That situation occurs when there is excess demand in the economy and/or when there is a reduction in business’ ability to supply, which is usually brought on by higher resource prices or less availability of some resources. Today’s inflation is mostly due to excess demand and partially due to rising resource prices that reduce business’ ability to profitable supply.

On the supply side, today’s inflation is caused by policy actions that reduced the supply of energy. That caused energy prices to rise, which affects the price consumers pay for gasoline and heating oil. It also means business pays more for energy to produce goods and services.

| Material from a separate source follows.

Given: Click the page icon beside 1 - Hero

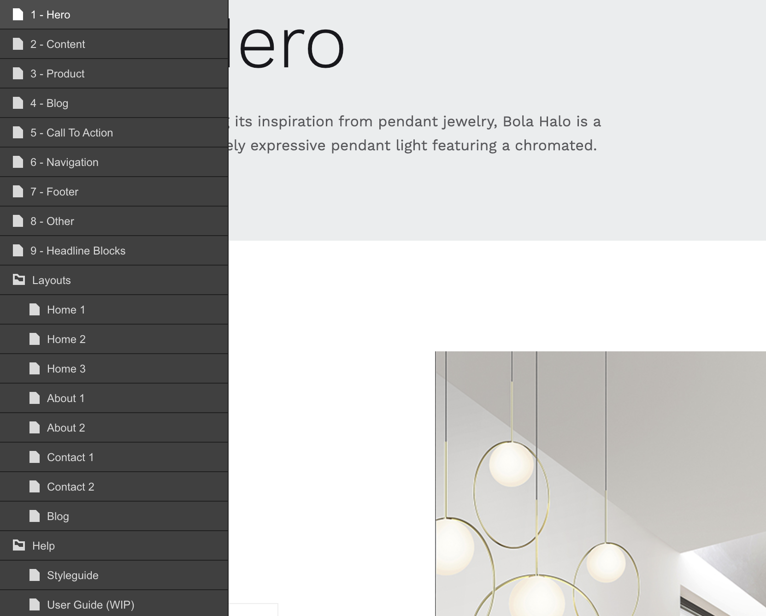Looking at the screenshot, I should [x=18, y=15].
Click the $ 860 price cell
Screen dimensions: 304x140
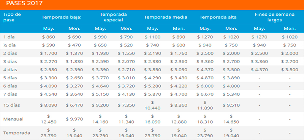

At the same time, business is paying much more for labor. The generous stimulus payments that the federal government paid to every household along with the other free money given out, allowed laid off workers to stay out of the labor market. In addition, many unemployed people stop paying their rent and their school loans, as government policy allowed this.

To lure these workers back into the labor force, business was forced to raise wages significantly. While that is generally good for workers, it raised the labor cost for business. Higher labor costs along with the higher energy costs pushed prices up.

On the demand side ,the federal government deficit spent nearly $6 trillion in the last two fiscal years. In addition, the Federal Reserve kept interest rates near zero and vastly increased the money supply. This policy was not fully ended until March 2022.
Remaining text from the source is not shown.